Is computed tomographic colonography ("virtual colonoscopy") as good as other methods for identifying polyps?

Bottom Line

Computed tomographic (CT) colonography has a reasonable sensitivity as compared with colonoscopy (82%) for ruling out large (>10 mm) polyps, but its sensitivity is lower for smaller polyps. A 3-dimensional analysis of the CT was not better than a 2-dimensional CT. Colonoscopy is still the best available test for identifying polyps of any size. (LOE = 1a-)


Rosman AS, Korsten MA. Meta-analysis comparing CT colonography, air contrast barium enema, and colonoscopy. Am J Med 2007;120:203-210.  [PMID:17349438]

Study Design

Meta-analysis (other)




Various (meta-analysis)


The investigators conducting this analysis searched a single database (Medline) to identify studies comparing CT colonography with another test, usually colonoscopy, to determine its ability to identify polyps. Although they identified 30 studies, there may be additional studies available that they didn't identify. They did not evaluate the quality of the studies they identified, so we are left to assume they were performed to minimize bias. Four of the studies evaluated 3-dimensional reconstruction of the CT ("fly-through"), and 3 of these studies compared it with 2-dimensional CT. The sensitivity of CT colonography was highest for polyps larger than 10 mm, an average 82% (95% CI, 76%-88%). Sensitivity was less for identifying polyps 6 mm to 10 mm (63%; 52% - 75%) and 0 mm to 5 mm (56%; 42%-70%). There was no difference between the 2-dimensional and the 3-dimensional CT. The area under the curve (AUC) for a receiver operating curve (ROC) provides a single numerical estimate of a test's accuracy. The closer the AUC is to 1, the more accurate; a test with an AUC of 0.5 is not at all helpful.
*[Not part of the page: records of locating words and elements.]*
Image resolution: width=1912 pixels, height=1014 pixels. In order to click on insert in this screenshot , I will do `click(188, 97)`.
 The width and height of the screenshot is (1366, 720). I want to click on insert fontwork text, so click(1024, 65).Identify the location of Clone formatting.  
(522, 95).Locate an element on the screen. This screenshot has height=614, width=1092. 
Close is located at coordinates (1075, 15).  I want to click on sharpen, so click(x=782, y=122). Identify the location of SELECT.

The AUC for colonoscopy of polyps larger than 10mm was 0.999; it was the same for polyps larger than 5 mm. Although colonoscopy was used as a blinded gold standard in some studies, this value is probably overinflated. CT colonoscopy had an AUC for polyps larger than 10 mm of approximately 0.9, and an AUC for polyps 5 mm to 10 mm of approximately 0.88. There were not enough studies to draw a ROC for barium enema; the results of the 2 studies, however, found showed that this method is inferior to both CT and optic colonoscopy.